__What is required__
Among the lines below, restate word for word only those from the line with "Click the Member status pill" through the line with "You are a computer-use agent. Screen", with both end lines kept.

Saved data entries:
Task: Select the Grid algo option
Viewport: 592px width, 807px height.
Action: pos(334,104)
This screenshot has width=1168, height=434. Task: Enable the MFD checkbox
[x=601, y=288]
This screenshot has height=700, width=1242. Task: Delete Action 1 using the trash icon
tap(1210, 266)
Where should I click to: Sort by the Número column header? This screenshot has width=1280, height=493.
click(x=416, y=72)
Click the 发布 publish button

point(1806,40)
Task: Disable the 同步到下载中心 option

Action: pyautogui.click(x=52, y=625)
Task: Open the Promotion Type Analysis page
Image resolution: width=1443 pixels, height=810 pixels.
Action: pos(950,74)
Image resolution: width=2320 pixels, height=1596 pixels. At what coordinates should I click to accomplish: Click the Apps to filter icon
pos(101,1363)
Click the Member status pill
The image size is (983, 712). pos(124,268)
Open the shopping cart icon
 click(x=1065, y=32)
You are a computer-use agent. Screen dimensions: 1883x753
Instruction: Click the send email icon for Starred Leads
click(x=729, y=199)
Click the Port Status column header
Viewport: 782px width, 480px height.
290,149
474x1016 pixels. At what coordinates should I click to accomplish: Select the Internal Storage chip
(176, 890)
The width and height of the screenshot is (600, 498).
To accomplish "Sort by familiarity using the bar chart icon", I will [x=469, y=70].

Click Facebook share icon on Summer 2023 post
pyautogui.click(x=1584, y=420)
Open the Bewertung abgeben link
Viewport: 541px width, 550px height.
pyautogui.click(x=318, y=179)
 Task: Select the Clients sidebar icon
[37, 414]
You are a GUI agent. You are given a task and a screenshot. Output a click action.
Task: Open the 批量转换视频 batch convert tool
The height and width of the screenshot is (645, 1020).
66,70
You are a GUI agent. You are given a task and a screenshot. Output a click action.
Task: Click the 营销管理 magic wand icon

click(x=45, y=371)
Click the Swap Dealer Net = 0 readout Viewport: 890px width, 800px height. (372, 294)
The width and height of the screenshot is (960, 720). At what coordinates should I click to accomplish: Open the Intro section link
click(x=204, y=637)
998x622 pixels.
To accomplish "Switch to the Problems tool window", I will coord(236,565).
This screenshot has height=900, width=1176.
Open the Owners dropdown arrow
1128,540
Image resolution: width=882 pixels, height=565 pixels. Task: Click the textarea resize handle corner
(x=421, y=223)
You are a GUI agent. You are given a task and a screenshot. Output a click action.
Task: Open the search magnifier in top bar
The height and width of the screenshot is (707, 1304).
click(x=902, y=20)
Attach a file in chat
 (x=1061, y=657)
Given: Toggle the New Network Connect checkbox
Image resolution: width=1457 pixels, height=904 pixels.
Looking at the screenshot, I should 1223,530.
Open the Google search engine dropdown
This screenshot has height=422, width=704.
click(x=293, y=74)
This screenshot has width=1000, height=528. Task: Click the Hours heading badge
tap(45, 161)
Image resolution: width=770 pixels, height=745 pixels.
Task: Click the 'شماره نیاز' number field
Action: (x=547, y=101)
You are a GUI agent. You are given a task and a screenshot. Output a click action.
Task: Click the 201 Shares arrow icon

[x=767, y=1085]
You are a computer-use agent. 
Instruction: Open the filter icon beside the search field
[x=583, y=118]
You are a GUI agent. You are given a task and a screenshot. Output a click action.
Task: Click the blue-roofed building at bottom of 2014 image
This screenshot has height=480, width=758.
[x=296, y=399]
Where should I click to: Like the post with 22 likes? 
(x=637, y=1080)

__Solution to this problem__
Click the Member status pill
The image size is (983, 712). pos(124,268)
Open the shopping cart icon
 click(x=1065, y=32)
You are a computer-use agent. Screen dimensions: 1883x753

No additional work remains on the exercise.